The VAESave node is designed for saving VAE models along with their metadata, including prompts and additional PNG information, to a specified output directory. It encapsulates the functionality to serialize the model state and associated information into a file, facilitating the preservation and sharing of trained models.

Input types

Required

  • vae
    • The VAE model to be saved. This parameter is crucial as it represents the model whose state is to be serialized and stored.
    • Comfy dtype: VAE
    • Python dtype: torch.nn.Module
  • filename_prefix
    • A prefix for the filename under which the model and its metadata will be saved.
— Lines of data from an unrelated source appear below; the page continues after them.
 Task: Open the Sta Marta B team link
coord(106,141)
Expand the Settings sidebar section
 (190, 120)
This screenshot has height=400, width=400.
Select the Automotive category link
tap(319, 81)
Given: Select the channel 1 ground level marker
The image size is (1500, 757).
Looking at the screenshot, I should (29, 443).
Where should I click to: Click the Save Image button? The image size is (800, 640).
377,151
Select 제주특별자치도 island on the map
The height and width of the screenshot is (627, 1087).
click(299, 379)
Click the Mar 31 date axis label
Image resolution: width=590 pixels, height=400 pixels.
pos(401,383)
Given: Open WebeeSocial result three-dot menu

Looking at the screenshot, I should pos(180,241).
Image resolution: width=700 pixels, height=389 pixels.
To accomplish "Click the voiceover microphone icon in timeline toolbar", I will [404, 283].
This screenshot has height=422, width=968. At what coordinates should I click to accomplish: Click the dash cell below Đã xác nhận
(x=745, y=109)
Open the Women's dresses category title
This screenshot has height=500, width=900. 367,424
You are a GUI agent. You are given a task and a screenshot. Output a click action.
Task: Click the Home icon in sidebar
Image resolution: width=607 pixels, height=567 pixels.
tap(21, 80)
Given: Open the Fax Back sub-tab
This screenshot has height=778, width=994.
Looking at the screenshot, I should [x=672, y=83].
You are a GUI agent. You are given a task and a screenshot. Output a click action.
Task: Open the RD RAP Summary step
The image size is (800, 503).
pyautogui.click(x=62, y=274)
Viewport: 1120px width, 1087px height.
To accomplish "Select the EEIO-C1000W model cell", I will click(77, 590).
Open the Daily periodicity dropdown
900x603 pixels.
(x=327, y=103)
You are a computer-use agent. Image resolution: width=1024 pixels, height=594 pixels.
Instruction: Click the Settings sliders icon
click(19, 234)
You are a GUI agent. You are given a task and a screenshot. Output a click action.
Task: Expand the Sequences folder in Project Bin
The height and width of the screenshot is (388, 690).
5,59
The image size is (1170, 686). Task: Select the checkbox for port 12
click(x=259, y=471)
This allows for organized storage and easy retrieval of models.
    • Comfy dtype: STRING
    • Python dtype: str

Output types

The node doesn't have output types

Usage tips

  • Infra type: CPU
  • Common nodes: unknown

Source code

class VAESave:
    def __init__(self):
        self.output_dir = folder_paths.get_output_directory()

    @classmethod
    def INPUT_TYPES(s):
        return {"required": { "vae": ("VAE",),
                              "filename_prefix": ("STRING", {"default": "vae/ComfyUI_vae"}),},
                "hidden": {"prompt": "PROMPT", "extra_pnginfo": "EXTRA_PNGINFO"},}
    RETURN_TYPES = ()
    FUNCTION = "save"
    OUTPUT_NODE = True

    CATEGORY = "advanced/model_merging"

    def save(self, vae, filename_prefix, prompt=None, extra_pnginfo=None):
        full_output_folder, filename, counter, subfolder, filename_prefix = folder_paths.get_save_image_path(filename_prefix, self.output_dir)
        prompt_info = ""
        if prompt is not None:
            prompt_info = json.dumps(prompt)

        metadata = {}
        if not args.disable_metadata:
            metadata["prompt"] = prompt_info
            if extra_pnginfo is not None:
                for x in extra_pnginfo:
                    metadata[x] = json.dumps(extra_pnginfo[x])

        output_checkpoint = f"{filename}_{counter:05}_.safetensors"
        output_checkpoint = os.path.join(full_output_folder, output_checkpoint)

        comfy.utils.save_torch_file(vae.get_sd(), output_checkpoint, metadata=metadata)
        return {}